**取り組む課題:**
- 1) 弁護士費用を抑える方法の文章のうち、「3つ目に、法テラスを利用して」で始まる段落を、主な事実を残して箇条書きに書き直してください。
- 2) 弁護士費用を抑える方法の文章の続きを、最後の文の次から書き継ぐ。

着手金が無料の弁護士なら、安く済ませるための大きなメリットとなります。
ただし、着手金無料は、弁護士にとってはリスクでもあります。
弁護士もビジネスなので、リスクを冒して集客するからには、他の名目で対価を得ています。
(例えば、一定時間を超えると追加費用があったり、報酬金が高かったりなどの例です。)
法テラスを利用する
3つ目に、法テラスを利用して費用を抑える方法があります。
法テラスは、国が設立した法律トラブルの総合案内所で、正式には「日本司法支援センター」と呼びます。
法テラスでは、3回まで無料相談でき、弁護士費用を分割払いできるメリットがあります。
ただし、法テラスだと、弁護士が選べないのに注意が必要です。
必ずしも、不当解雇トラブルを得意とする弁護士が担当してくれるとは限りません。
担当してくれる弁護士に、得手不得手のあるのが、法テラスを利用するデメリットです。
集団で協力して訴える
集団で協力して訴えることで、不当解雇の弁護士費用を下げる方法もあります。
多くの労働者が整理解雇されたケースなどは、集団で会社を訴えるのも可能。
この場合、1人でやるより複数で訴えるほうが、業務量がかからず弁護士費用が安く済みます。
弁護士に相談すれば、集団で解雇を争うなら、着手金を割り引いてくれる可能性があるからです。
ブラック企業、ワンマン社長のパワハラなど、同僚にも不満がないか確認しましょう。
事前に証拠を集めておく
不当解雇の証拠を事前に集めるのも、弁護士費用を抑えるのに必要なこと。
証拠があるほうが不当解雇といいやすく、弁護士としても良い方針を提案できます。

**記録の抜粋:**
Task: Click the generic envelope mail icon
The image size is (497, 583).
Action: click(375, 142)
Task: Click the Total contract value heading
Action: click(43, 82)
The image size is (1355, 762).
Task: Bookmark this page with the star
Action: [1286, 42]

**問題の解答:**
- 1)
- 費用を抑える3つ目の方法は、法テラスの利用。
- 法テラスは国が設立した法律トラブルの総合案内所で、正式名称は「日本司法支援センター」。
- 無料相談が3回までできる。
- 弁護士費用を分割払いできる。
- ただし弁護士を選べないので、不当解雇トラブルを得意とする弁護士が担当するとは限らない。
- 担当弁護士に得手不得手がある点がデメリット。

- 2)
その結果、解雇の解決金を多くもらえる可能性が上がり、着手金を安くしてもらえます。
証拠が不十分だと、弁護士は証拠集めからはじめなければなりません。
内容証明で証拠開示を求めたり、裁判所に証拠提出を命令してもらったりと、業務が長引きます。
解決が長引き、解雇トラブルが複雑化すれば、弁護士費用も高くなってしまいます。
裁判に勝つための証拠集めは、次に解説します。
もっと安い解決策を利用する
不当解雇のトラブルを、最も安く解決できるのは、自分自身で行うことです。
究極的には、自分で全部解決できれば、弁護士費用はまったくかかりません。
とはいえ、専門家の力をまったく借りず進められる人は少数でしょう。
その場合、労働基準監督署に告発する方法もあります。
労働基準監督署には、不当解雇をはじめ、労働問題の相談窓口が開設されています。
ただ、労働基準監督署は会社と労働者の民事的な紛争には介入できません。
解雇の有効性が争いになるとき、動いてもらえない可能性があります。
安い解決手法を選んだことによって、納得いく解決にならないと後悔することでしょう。
労働基準監督署への相談は、次に解説しています。

不当解雇の弁護士費用のよくある質問

不当解雇の弁護士費用について、だいたいの相場の目安を理解いただけたでしょうか。
最後に、不当解雇の弁護士費用を考える際に、労働者からよくある質問を解説します。
分割払いできますか?
弁護士費用を、分割払いにできるケースがあります。
総額は変わらなくても、支払い時期によって依頼できるかどうかが変わることもあるでしょう。
不当解雇の弁護士費用でも、生活に配慮し、分割払いにするケースも珍しくありません。
着手金の全部または一部を、毎月決められた額ずつ払うのが典型です。
ただ、解雇トラブルでは、速やかな着手を要します。
弁護士による着手を早めるため、一定割合を先に納めておくケースが多いです。
慰謝料などの金銭を請求せず、復職を求める方針だと、解決してもお金がもらえないことも。
このような解決で、報酬金が現実的にすぐには払えないとき、分割払いで対応することがあります。
後払いできますか?
弁護士費用を後払いとするケースがあります。
不当解雇の弁護士費用では、特に、着手金を後払いにする例が少なくありません。
すでに解説のとおり、着手金は一般に、「着手前」に払うもの。
しかし、不当解雇の直後は生活が苦しく、争いたくても着手金が払えない方もいます。
一方、不当解雇が明らかなら、争った結果、解雇の解決金などを得ることは可能です。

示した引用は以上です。